__PROBLEM TO SOLVE__: Can you quote exactly the stretch of lines from the one with "Home (57, 515)" through the final line of the material, both ends included?

__DATASET CONTENT__:
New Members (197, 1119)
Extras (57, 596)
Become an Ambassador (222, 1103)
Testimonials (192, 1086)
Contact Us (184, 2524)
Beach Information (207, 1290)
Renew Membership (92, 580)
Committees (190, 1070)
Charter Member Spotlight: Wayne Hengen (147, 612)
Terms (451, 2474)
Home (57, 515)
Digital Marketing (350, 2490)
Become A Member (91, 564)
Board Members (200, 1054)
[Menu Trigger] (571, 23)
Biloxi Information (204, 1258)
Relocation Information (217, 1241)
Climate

__WRITTEN ANSWER__:
Home (57, 515)
Digital Marketing (350, 2490)
Become A Member (91, 564)
Board Members (200, 1054)
[Menu Trigger] (571, 23)
Biloxi Information (204, 1258)
Relocation Information (217, 1241)
Climate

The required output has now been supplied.